An exact copy of every line from the one holding "Click Новая посадочная страница link" to the end of the entries below is required; leave the pictures out.

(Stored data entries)
((

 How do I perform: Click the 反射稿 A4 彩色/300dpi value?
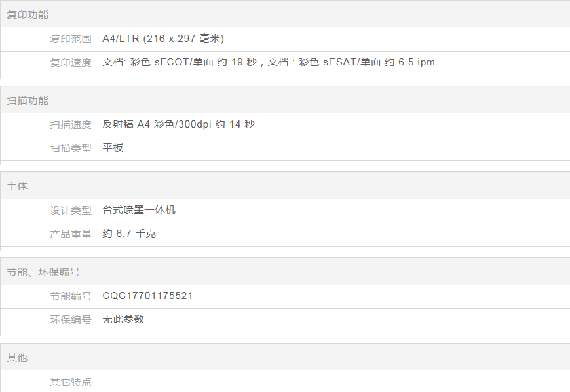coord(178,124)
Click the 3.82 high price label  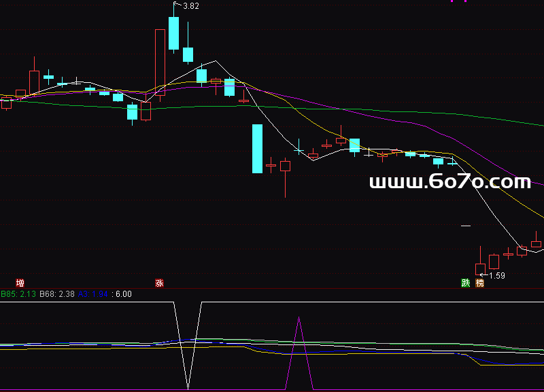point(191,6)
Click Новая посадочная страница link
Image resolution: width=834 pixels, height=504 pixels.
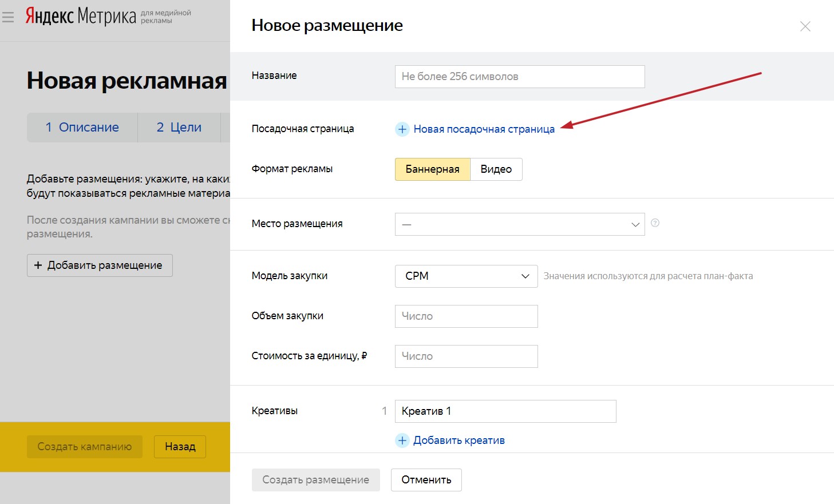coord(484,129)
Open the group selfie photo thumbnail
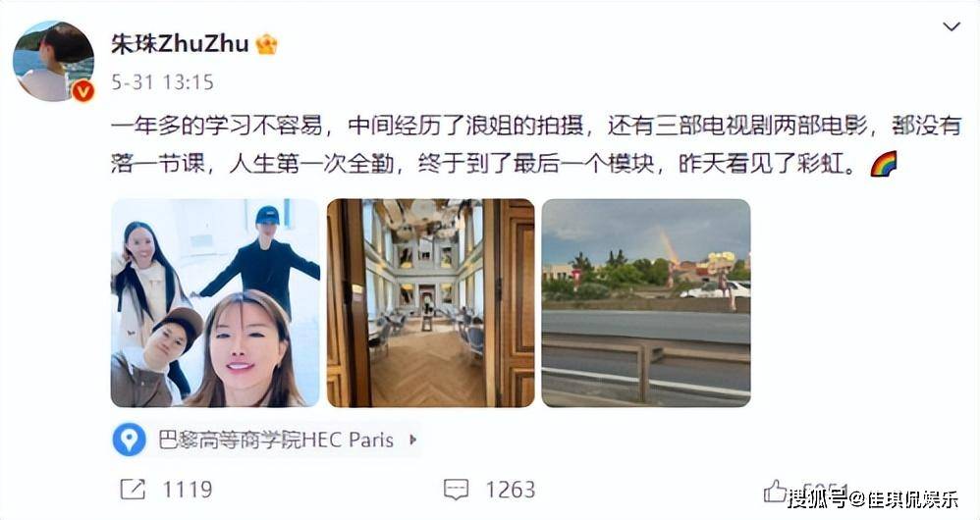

))

OUTPUT BELOW:
Click Новая посадочная страница link
Image resolution: width=834 pixels, height=504 pixels.
coord(484,129)
Open the group selfie photo thumbnail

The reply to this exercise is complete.